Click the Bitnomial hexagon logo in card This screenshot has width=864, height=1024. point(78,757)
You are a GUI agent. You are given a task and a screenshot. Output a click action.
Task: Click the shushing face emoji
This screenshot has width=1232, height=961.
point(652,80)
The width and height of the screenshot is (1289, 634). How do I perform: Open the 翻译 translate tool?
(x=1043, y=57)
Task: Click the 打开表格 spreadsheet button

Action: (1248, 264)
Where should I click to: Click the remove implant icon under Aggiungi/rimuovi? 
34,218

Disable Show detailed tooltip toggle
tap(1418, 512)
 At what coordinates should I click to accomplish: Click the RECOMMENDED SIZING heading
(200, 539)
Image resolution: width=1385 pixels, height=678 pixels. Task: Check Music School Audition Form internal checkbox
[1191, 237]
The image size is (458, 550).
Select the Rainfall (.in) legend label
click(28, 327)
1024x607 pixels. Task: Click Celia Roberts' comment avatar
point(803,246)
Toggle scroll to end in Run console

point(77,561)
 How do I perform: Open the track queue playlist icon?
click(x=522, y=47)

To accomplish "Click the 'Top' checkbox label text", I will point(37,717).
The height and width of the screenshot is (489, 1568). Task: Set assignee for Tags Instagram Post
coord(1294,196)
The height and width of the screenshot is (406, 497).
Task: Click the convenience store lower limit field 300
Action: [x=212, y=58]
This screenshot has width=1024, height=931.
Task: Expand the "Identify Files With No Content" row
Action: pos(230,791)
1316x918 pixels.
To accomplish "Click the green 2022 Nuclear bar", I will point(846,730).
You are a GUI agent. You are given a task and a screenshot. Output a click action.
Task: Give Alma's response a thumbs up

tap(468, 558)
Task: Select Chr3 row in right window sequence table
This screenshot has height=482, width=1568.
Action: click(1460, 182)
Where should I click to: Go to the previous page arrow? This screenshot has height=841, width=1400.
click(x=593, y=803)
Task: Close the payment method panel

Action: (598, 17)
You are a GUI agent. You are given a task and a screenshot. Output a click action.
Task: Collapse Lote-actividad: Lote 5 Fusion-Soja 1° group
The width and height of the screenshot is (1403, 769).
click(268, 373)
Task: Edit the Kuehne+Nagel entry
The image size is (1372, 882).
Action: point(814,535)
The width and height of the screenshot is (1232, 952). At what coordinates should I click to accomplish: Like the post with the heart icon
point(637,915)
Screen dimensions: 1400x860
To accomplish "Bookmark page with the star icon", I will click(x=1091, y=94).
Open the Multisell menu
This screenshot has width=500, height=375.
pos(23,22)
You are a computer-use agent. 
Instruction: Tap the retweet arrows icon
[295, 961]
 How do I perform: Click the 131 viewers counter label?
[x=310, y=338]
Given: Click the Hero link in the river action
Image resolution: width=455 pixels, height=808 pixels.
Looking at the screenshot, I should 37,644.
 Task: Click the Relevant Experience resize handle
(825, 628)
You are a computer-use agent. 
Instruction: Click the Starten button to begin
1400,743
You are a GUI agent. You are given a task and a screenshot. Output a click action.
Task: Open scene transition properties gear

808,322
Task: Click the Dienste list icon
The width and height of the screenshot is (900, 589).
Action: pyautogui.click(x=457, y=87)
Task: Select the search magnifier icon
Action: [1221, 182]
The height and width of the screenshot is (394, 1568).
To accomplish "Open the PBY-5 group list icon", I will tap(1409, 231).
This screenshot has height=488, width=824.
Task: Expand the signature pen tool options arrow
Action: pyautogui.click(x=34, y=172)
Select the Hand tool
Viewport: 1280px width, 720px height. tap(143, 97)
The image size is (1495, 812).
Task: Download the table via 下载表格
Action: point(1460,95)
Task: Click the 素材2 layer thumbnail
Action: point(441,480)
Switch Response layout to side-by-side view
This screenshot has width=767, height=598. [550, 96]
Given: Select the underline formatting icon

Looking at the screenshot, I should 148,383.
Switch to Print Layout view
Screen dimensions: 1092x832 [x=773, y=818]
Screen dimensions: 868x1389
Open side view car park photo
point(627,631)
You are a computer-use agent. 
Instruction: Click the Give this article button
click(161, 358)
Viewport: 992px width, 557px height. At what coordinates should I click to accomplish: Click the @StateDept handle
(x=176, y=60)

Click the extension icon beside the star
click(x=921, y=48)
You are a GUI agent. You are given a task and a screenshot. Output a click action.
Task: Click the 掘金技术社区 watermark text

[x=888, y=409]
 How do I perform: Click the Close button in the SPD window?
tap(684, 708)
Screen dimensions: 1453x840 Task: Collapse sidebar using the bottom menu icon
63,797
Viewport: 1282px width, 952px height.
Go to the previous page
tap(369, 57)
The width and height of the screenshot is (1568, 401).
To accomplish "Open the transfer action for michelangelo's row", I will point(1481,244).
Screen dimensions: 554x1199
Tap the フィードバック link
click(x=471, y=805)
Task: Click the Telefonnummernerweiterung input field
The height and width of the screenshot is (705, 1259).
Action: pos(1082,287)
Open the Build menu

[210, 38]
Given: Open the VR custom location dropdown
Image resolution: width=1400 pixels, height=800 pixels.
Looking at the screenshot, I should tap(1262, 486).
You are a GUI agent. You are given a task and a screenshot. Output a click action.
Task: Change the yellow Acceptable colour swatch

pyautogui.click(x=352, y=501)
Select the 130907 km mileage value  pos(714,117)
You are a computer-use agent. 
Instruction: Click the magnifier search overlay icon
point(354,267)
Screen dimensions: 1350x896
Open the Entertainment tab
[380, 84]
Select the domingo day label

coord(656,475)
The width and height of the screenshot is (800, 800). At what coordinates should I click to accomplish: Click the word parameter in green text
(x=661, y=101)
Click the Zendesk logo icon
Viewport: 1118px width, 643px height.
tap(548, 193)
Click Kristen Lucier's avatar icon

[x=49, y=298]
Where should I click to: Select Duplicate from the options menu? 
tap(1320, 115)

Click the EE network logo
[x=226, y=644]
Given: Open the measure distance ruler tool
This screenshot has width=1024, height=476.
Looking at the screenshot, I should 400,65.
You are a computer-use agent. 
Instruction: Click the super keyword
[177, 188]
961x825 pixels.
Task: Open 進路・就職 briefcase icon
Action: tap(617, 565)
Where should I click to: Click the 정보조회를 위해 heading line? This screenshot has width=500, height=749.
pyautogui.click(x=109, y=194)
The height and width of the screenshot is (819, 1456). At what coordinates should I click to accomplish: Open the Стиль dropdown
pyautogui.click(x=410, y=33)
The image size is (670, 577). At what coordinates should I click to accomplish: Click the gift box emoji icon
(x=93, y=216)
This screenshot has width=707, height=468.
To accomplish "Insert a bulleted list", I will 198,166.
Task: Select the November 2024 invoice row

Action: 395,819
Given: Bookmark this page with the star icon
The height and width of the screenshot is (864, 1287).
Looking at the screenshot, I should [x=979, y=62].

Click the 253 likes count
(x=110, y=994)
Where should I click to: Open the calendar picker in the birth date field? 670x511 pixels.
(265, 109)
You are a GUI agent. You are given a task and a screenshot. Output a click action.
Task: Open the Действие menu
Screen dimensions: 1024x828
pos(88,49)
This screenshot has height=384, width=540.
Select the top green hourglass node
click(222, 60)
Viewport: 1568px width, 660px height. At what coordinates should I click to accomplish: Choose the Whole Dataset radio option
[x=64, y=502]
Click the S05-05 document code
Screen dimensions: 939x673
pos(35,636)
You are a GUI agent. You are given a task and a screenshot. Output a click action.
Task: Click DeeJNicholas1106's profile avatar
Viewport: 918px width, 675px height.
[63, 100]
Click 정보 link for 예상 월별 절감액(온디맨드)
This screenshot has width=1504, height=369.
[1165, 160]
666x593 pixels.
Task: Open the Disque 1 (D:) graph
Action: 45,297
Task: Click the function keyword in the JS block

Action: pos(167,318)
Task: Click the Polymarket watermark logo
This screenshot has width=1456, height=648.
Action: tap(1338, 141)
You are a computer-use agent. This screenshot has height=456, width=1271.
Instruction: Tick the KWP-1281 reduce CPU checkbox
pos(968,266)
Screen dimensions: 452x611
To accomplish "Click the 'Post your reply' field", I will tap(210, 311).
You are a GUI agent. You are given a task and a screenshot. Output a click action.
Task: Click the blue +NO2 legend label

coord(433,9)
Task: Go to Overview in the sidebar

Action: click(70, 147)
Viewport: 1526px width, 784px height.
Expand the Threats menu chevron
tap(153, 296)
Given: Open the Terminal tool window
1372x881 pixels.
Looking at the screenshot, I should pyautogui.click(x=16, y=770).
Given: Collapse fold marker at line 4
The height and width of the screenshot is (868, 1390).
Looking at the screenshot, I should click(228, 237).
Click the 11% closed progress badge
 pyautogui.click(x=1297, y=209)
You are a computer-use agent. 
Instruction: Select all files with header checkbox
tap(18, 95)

━━━━

Prompt:
Rewrite the lines of the records from the line with "Click the S05-05 document code" to the line with "will tap(210, 311).", replacing "profile avatar" with "user avatar" and leaving everything else as it is.

Output:
Click the S05-05 document code
Screen dimensions: 939x673
pos(35,636)
You are a GUI agent. You are given a task and a screenshot. Output a click action.
Task: Click DeeJNicholas1106's user avatar
Viewport: 918px width, 675px height.
[63, 100]
Click 정보 link for 예상 월별 절감액(온디맨드)
This screenshot has width=1504, height=369.
[1165, 160]
666x593 pixels.
Task: Open the Disque 1 (D:) graph
Action: 45,297
Task: Click the function keyword in the JS block

Action: pos(167,318)
Task: Click the Polymarket watermark logo
This screenshot has width=1456, height=648.
Action: tap(1338, 141)
You are a computer-use agent. This screenshot has height=456, width=1271.
Instruction: Tick the KWP-1281 reduce CPU checkbox
pos(968,266)
Screen dimensions: 452x611
To accomplish "Click the 'Post your reply' field", I will tap(210, 311).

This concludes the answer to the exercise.